**PROBLEM:** Every line below from the one containing "SİTENE EKLE (1148, 142)" through the one containing "KANDİLİNİZ KUTLU OLSUN/ RASİM" must be transcribed exactly. Omit all lines outside that stretch.

**DATA IN THIS EXERCISE:**

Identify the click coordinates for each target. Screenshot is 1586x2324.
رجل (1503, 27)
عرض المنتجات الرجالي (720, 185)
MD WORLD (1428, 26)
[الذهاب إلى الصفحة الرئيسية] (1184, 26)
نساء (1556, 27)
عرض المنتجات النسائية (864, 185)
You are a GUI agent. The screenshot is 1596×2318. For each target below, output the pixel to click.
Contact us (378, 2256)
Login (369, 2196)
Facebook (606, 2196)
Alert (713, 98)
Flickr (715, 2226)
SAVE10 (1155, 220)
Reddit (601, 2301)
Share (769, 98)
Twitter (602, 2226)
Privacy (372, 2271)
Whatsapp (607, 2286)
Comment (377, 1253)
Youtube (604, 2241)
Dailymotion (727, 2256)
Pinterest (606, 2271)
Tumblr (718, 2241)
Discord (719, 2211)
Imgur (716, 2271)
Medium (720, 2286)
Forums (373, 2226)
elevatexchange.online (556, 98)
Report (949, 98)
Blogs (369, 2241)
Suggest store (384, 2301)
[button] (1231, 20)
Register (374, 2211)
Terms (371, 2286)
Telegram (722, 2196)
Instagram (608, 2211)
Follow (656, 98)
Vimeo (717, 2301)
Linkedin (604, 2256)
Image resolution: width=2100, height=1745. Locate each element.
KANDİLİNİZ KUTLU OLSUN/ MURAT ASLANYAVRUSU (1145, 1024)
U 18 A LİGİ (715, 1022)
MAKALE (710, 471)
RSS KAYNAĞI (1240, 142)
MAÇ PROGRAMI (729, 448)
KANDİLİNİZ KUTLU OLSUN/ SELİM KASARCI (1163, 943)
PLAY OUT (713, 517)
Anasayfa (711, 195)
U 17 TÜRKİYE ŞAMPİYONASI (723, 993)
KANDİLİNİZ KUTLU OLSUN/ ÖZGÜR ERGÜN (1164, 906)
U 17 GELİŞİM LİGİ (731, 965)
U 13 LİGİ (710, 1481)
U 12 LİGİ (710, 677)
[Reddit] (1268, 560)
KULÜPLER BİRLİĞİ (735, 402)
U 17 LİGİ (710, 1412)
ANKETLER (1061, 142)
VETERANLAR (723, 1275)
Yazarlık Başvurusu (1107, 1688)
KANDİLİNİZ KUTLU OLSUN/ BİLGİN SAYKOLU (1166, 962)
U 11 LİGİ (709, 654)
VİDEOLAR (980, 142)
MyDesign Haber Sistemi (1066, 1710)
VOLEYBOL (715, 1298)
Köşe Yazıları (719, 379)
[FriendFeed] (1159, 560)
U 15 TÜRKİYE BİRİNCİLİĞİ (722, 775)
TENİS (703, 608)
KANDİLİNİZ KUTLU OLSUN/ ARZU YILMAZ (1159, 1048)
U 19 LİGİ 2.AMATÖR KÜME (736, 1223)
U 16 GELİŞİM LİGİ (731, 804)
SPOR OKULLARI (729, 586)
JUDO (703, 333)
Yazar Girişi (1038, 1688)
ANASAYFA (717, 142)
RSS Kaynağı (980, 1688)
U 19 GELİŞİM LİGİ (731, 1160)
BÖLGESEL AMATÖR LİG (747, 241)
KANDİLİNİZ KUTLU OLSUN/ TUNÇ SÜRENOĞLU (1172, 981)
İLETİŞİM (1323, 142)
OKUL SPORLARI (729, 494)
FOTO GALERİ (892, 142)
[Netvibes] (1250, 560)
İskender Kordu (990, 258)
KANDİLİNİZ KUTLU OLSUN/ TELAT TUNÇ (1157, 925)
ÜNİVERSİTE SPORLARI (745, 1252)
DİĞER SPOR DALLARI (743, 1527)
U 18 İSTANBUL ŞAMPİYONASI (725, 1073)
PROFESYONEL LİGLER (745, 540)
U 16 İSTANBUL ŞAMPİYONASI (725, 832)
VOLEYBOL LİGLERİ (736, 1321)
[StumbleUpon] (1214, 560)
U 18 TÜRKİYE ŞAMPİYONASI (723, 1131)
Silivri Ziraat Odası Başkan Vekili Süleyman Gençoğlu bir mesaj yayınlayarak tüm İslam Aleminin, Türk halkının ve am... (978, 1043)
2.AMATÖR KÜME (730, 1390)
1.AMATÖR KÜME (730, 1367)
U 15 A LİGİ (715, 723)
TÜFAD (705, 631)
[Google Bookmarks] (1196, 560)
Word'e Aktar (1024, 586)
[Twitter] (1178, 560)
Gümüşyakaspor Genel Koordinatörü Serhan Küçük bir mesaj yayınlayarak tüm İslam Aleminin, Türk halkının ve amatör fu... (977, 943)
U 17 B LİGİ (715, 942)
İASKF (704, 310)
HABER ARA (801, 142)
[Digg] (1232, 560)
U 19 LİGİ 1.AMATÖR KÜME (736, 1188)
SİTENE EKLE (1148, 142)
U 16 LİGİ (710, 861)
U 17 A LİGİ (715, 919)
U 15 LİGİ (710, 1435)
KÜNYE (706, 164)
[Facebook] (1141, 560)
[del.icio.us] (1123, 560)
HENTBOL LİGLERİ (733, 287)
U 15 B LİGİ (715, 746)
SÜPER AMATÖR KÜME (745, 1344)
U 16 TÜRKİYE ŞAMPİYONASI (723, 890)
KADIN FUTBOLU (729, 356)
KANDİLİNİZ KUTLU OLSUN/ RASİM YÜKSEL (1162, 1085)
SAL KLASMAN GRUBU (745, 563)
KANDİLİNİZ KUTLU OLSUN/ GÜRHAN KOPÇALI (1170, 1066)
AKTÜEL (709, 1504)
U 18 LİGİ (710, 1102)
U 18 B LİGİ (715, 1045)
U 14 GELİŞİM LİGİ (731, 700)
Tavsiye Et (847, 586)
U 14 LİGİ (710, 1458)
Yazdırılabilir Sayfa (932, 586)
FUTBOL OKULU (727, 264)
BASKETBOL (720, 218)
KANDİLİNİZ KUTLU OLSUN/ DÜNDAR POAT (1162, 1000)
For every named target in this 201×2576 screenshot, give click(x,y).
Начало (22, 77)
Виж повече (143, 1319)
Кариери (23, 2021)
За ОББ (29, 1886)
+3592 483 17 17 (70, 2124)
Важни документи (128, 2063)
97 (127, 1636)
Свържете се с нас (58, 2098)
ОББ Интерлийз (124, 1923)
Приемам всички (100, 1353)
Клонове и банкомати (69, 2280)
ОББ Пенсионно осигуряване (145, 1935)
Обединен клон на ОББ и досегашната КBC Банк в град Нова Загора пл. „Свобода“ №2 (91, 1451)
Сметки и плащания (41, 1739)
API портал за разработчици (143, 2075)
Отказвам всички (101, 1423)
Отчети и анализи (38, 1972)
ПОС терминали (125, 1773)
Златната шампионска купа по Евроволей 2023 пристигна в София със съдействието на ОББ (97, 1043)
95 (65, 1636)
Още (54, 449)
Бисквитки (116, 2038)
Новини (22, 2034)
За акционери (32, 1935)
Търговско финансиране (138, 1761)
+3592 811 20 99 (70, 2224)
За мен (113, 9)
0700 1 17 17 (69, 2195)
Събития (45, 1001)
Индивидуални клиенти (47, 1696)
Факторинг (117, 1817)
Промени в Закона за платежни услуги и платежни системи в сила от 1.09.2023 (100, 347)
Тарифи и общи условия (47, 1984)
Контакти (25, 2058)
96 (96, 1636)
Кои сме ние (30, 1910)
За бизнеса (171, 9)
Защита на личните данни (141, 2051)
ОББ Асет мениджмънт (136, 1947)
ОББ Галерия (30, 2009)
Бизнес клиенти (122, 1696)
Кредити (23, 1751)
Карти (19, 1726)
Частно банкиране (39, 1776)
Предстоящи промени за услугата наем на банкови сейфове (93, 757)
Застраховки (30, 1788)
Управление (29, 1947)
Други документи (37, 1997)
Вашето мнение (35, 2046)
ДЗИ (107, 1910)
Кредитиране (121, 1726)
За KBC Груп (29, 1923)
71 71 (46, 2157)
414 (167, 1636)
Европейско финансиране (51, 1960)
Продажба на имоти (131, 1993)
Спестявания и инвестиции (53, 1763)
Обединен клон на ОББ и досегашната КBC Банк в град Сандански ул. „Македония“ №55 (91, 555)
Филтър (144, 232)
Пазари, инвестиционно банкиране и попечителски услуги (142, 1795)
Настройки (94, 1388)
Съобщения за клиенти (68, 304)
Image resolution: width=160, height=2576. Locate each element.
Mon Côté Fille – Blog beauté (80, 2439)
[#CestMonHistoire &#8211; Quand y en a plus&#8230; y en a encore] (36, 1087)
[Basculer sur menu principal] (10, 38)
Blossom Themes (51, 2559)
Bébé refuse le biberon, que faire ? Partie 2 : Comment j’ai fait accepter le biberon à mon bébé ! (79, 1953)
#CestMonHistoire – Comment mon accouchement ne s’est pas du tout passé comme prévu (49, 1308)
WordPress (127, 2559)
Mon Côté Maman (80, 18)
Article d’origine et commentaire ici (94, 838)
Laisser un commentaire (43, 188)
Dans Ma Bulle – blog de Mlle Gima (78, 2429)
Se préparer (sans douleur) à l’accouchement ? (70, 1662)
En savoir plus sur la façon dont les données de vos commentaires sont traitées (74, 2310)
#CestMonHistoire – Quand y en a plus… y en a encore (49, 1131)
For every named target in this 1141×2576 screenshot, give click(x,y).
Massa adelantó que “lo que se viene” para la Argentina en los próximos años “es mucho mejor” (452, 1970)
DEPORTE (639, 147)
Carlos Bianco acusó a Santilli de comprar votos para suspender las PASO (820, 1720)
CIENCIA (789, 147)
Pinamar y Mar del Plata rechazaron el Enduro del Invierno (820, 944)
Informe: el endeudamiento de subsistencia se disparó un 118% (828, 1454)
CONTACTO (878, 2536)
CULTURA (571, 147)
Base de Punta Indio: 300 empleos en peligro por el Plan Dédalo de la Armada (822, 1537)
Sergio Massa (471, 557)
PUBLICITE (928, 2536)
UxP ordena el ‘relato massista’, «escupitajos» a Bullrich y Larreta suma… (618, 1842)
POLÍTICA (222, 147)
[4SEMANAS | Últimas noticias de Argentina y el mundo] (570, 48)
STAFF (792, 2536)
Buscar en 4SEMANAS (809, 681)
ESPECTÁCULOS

**EXERCISE ANSWER:**
SİTENE EKLE (1148, 142)
U 16 LİGİ (710, 861)
U 17 A LİGİ (715, 919)
U 15 LİGİ (710, 1435)
KÜNYE (706, 164)
[Facebook] (1141, 560)
[del.icio.us] (1123, 560)
HENTBOL LİGLERİ (733, 287)
U 15 B LİGİ (715, 746)
SÜPER AMATÖR KÜME (745, 1344)
U 16 TÜRKİYE ŞAMPİYONASI (723, 890)
KADIN FUTBOLU (729, 356)
KANDİLİNİZ KUTLU OLSUN/ RASİM YÜKSEL (1162, 1085)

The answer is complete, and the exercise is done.